------ Task data ------

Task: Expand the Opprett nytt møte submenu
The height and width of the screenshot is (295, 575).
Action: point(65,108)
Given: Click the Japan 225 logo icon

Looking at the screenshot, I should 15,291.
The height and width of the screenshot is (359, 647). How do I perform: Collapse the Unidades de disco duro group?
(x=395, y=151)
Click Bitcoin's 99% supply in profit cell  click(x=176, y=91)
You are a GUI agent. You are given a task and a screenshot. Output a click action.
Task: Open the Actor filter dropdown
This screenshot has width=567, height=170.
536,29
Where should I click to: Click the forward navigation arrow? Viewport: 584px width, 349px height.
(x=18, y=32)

------
------ Task data ------

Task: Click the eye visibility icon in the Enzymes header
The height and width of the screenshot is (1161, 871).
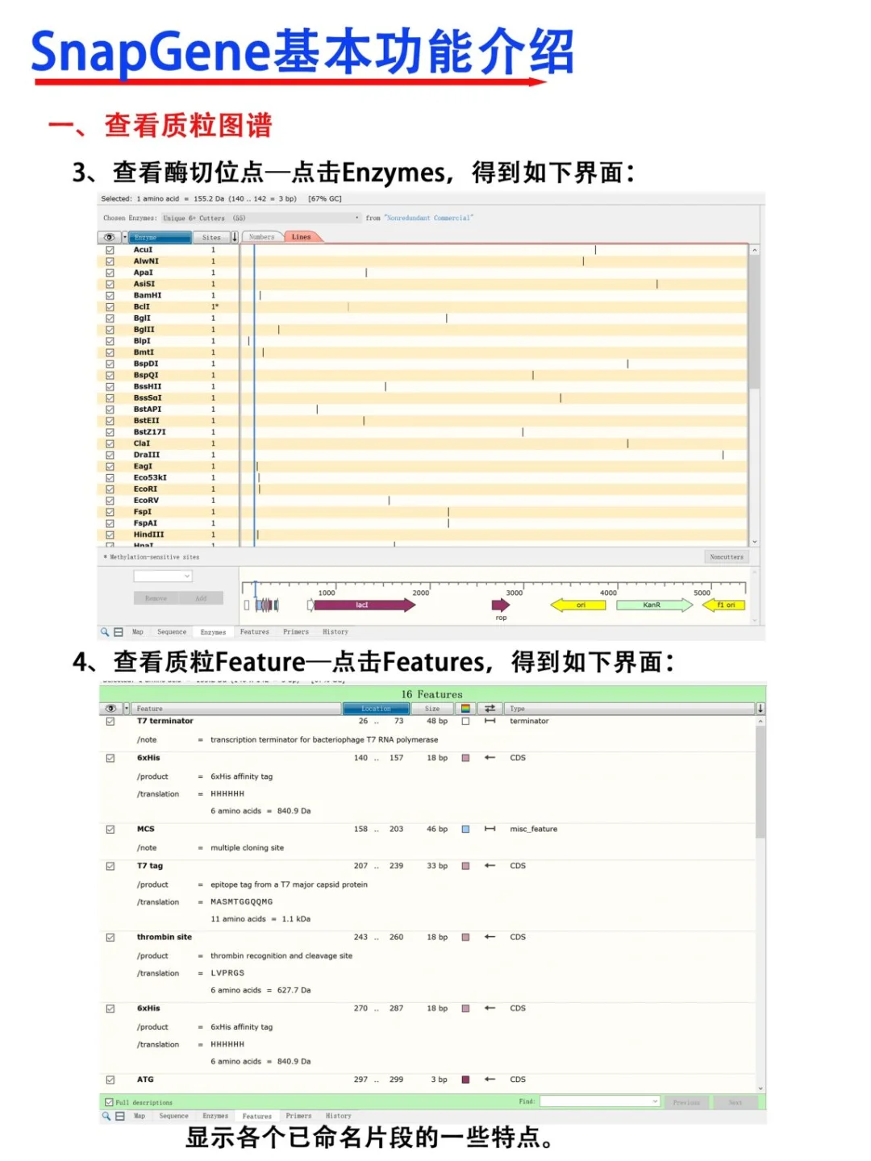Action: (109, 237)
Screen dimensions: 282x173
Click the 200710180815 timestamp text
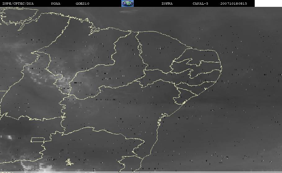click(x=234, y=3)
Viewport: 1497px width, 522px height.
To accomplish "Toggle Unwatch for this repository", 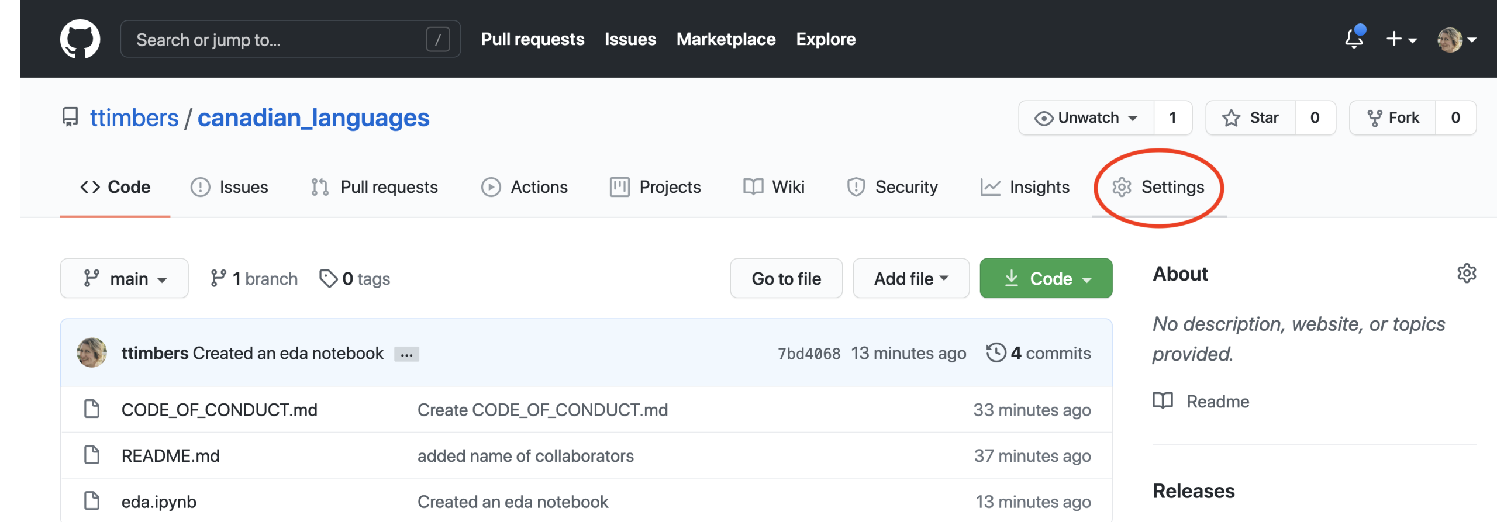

------
------ Task data ------

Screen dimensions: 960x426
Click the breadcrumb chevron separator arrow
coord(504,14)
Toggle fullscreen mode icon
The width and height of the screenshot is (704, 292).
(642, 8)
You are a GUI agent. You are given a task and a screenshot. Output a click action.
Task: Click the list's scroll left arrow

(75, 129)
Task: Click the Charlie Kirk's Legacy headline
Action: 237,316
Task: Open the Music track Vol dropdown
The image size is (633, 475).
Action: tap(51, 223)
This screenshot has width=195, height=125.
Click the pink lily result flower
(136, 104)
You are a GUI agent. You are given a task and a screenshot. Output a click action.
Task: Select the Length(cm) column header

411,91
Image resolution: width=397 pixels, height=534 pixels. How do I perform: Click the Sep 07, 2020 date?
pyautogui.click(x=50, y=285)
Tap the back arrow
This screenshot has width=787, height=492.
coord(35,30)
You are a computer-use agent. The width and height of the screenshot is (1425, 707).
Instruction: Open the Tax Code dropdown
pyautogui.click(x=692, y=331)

------

* **Try it**
Give back exactly the lines of the listing above from the one that contains "Viewport: 1497px width, 522px height." up to and including the one that contains "Unwatch for this", but not the pictures, and no other lines.

* **Task answer**
Viewport: 1497px width, 522px height.
To accomplish "Toggle Unwatch for this repository", 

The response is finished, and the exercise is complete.